Lorena Vieira, esposa de Rennan da Penha, denuncia agência do Itaú por racismo

Esteticista foi questionada sobre dinheiro em sua conta, em seguida encaminhada para delegacia, onde conta ter sido destratada 

Esteticista Lorenna Vieira e DJ Rennan da Penha Foto: Reprodução.

A esteticista Lorenna Vieira afirmou ter sido vítima racismo em uma agência do banco Itaú nesta quinta-feira, 30. Ela denunciou em sua conta do Twitter que funcionários foram  preconceituosos ao averiguarem uma movimentação em sua conta e que a levaram para uma delegacia, onde foi tratada com deboche por ser mulher do DJ Rennan da Penha.

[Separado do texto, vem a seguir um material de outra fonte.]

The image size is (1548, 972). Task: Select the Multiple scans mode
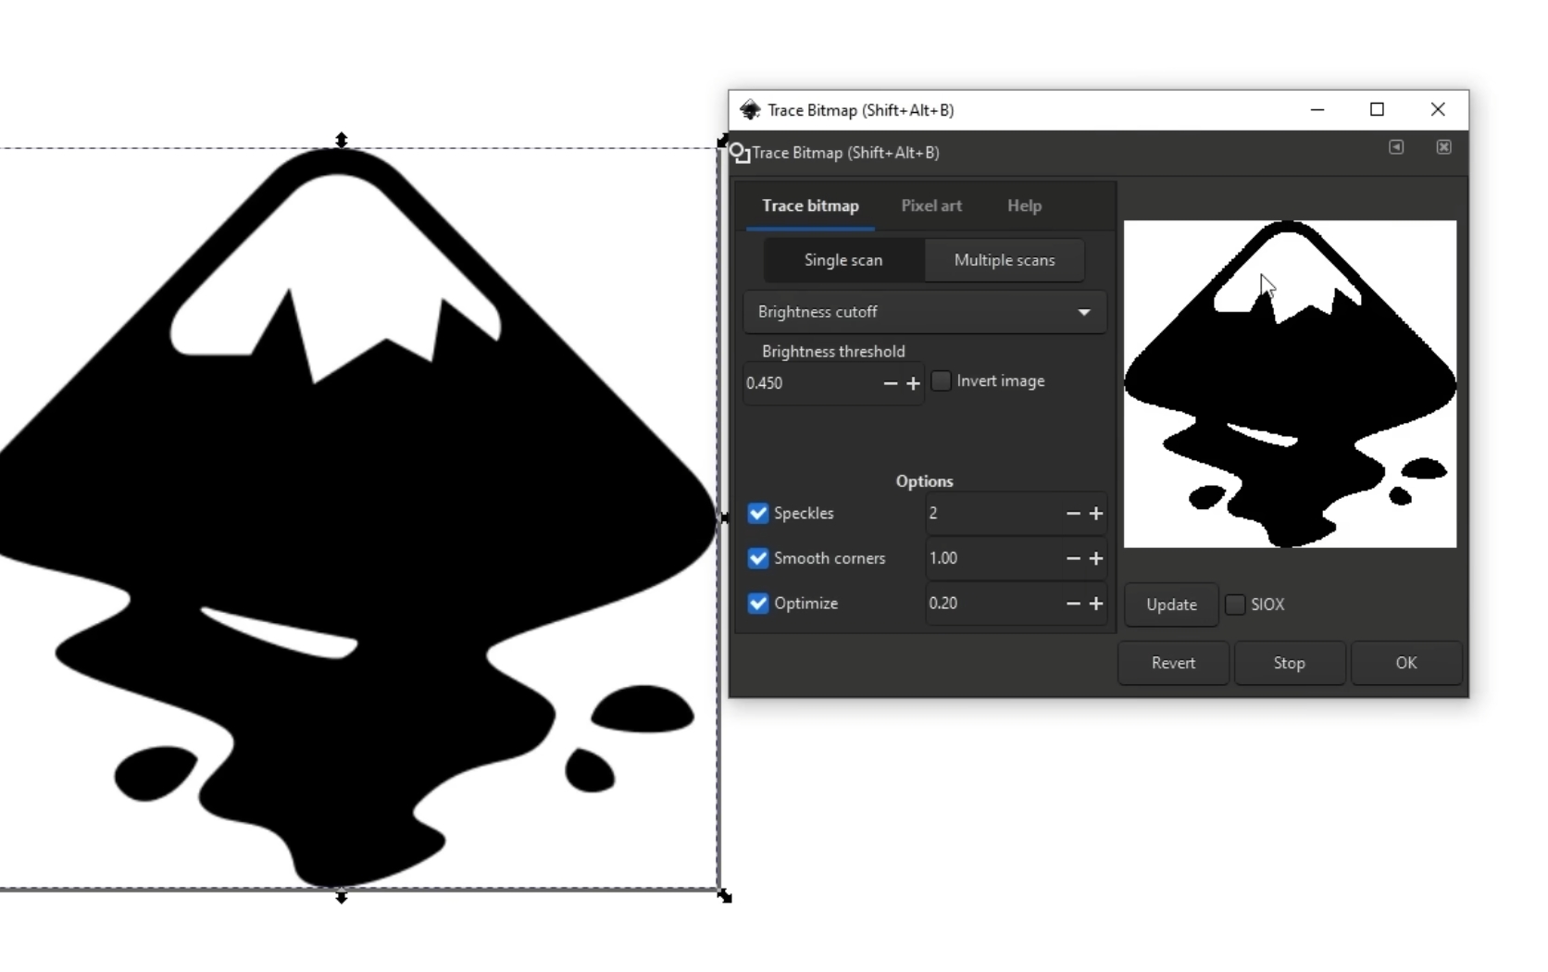pos(1004,260)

“Não é porque eu sou preta e humilde que eu sou criminosa!!!”, comentou na postagem.

Ela contou que ao ir ao banco retirar o valor de R$ 1.500 e desbloquear um cartão, as funcionárias da agência a interpelaram e contestaram de onde havia vindo o dinheiro em sua conta. Logo após pediram para que ela esperasse e voltaram com a Polícia Civil, que encaminhou Lorenna para a delegacia.

Em entrevista ao G1, a esteticista contou que rasgou a própria identidade depois que ele questionou a veracidade do documento. “O policial falou que era quase impossível saber se era eu, porque o meu cabelo estava liso, falou que era pra eu jogar minha identidade fora e fazer outra com o meu cabelo natural. Aí eu rasguei. Se é uma pessoa branca que tem o cabelo alisado e depois deixa encaracolar, ninguém faria isso”, declarou.

Os policiais civis também questionaram diversas vezes sobre a relação de Lorenna e Rennan.

Em nota, o banco Itaú se pronunciou:

“O Itaú Unibanco lamenta e se desculpa pelos transtornos causados a Lorenna Vieira nesta quinta-feira, no Rio de Janeiro, e vem tentando contato com ela para resolver a situação. O Itaú Unibanco esclarece que o procedimento adotado na agência é padrão em casos de suspeita de fraude, e não tem qualquer relação com questões de raça ou gênero. O objetivo era proteger os recursos de Lorenna de possível fraude, uma vez que já havia um bloqueio preventivo de sua conta corrente e era difícil identificá-la com o documento apresentado no caixa. O Itaú Unibanco acredita que toda forma de discriminação racial deve ser combatida”.

Também defendeu na conta oficial do Twitter “O Itaú esclarece que o procedimento adotado na agência é padrão em casos de suspeita de fraude, e não tem qualquer relação com questões de raça ou gênero. O Itaú acredita que toda forma de discriminação deve ser combatida”.

Lorenna rebateu. “Procedimento padrão? Dizer que está resolvendo meu problema, me fazer esperar até depois do horário de fechar o banco. Não me informar o que estava acontecendo, mentir para me prender lá, não deixar eu sair e chamar a POLÍCIA CIVIL??????? Isso é procedimento padrão? Não poderia ser de outro jeito?”